◆ Stored data entries
____________________
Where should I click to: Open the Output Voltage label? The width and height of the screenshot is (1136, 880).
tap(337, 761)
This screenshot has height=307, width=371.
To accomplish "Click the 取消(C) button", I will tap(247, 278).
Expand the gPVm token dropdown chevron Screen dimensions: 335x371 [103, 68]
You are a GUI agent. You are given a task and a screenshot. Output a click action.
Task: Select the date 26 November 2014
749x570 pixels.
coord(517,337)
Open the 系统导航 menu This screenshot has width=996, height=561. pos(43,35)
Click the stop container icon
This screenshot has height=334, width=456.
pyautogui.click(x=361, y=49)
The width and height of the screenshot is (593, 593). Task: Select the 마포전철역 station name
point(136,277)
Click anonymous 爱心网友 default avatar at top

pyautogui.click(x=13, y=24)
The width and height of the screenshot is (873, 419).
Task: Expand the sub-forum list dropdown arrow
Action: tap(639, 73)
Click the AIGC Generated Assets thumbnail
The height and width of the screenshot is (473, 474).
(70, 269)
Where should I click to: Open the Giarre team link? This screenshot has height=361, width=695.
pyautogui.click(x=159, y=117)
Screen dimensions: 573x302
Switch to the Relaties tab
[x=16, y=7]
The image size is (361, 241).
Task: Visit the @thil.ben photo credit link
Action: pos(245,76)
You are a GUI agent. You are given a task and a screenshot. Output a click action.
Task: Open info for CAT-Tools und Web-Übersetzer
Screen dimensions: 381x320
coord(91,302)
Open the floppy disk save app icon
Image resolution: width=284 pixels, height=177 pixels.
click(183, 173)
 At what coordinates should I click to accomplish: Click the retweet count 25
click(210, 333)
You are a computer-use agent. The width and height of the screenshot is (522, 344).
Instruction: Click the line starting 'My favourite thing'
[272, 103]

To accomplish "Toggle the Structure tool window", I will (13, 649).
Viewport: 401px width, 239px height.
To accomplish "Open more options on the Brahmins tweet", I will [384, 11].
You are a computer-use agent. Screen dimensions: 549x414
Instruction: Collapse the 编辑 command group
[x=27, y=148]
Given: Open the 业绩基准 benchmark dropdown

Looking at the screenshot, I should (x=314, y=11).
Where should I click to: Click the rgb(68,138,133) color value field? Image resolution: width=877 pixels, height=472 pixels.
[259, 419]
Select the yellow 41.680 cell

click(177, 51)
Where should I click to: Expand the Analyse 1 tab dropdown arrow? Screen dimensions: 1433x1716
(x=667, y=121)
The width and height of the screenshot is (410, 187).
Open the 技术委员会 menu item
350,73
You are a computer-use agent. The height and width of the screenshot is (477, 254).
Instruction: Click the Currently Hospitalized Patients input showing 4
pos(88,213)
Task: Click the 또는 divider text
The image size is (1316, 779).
____________________
◆ PROBLEM TO SOLVE
Each entry above is to be transcribed exactly as it was written.

◆ ANSWER SECTION
Where should I click to: Open the Output Voltage label? The width and height of the screenshot is (1136, 880).
tap(337, 761)
This screenshot has height=307, width=371.
To accomplish "Click the 取消(C) button", I will tap(247, 278).
Expand the gPVm token dropdown chevron Screen dimensions: 335x371 [103, 68]
You are a GUI agent. You are given a task and a screenshot. Output a click action.
Task: Select the date 26 November 2014
749x570 pixels.
coord(517,337)
Open the 系统导航 menu This screenshot has width=996, height=561. pos(43,35)
Click the stop container icon
This screenshot has height=334, width=456.
pyautogui.click(x=361, y=49)
The width and height of the screenshot is (593, 593). Task: Select the 마포전철역 station name
point(136,277)
Click anonymous 爱心网友 default avatar at top

pyautogui.click(x=13, y=24)
The width and height of the screenshot is (873, 419).
Task: Expand the sub-forum list dropdown arrow
Action: tap(639, 73)
Click the AIGC Generated Assets thumbnail
The height and width of the screenshot is (473, 474).
(70, 269)
Where should I click to: Open the Giarre team link? This screenshot has height=361, width=695.
pyautogui.click(x=159, y=117)
Screen dimensions: 573x302
Switch to the Relaties tab
[x=16, y=7]
The image size is (361, 241).
Task: Visit the @thil.ben photo credit link
Action: pos(245,76)
You are a GUI agent. You are given a task and a screenshot. Output a click action.
Task: Open info for CAT-Tools und Web-Übersetzer
Screen dimensions: 381x320
coord(91,302)
Open the floppy disk save app icon
Image resolution: width=284 pixels, height=177 pixels.
click(183, 173)
 At what coordinates should I click to accomplish: Click the retweet count 25
click(210, 333)
You are a computer-use agent. The width and height of the screenshot is (522, 344).
Instruction: Click the line starting 'My favourite thing'
[272, 103]

To accomplish "Toggle the Structure tool window", I will (13, 649).
Viewport: 401px width, 239px height.
To accomplish "Open more options on the Brahmins tweet", I will [384, 11].
You are a computer-use agent. Screen dimensions: 549x414
Instruction: Collapse the 编辑 command group
[x=27, y=148]
Given: Open the 业绩基准 benchmark dropdown

Looking at the screenshot, I should (x=314, y=11).
Where should I click to: Click the rgb(68,138,133) color value field? Image resolution: width=877 pixels, height=472 pixels.
[259, 419]
Select the yellow 41.680 cell

click(177, 51)
Where should I click to: Expand the Analyse 1 tab dropdown arrow? Screen dimensions: 1433x1716
(x=667, y=121)
The width and height of the screenshot is (410, 187).
Open the 技术委员会 menu item
350,73
You are a computer-use agent. The height and width of the screenshot is (477, 254).
Instruction: Click the Currently Hospitalized Patients input showing 4
pos(88,213)
Task: Click the 또는 divider text
The image size is (1316, 779).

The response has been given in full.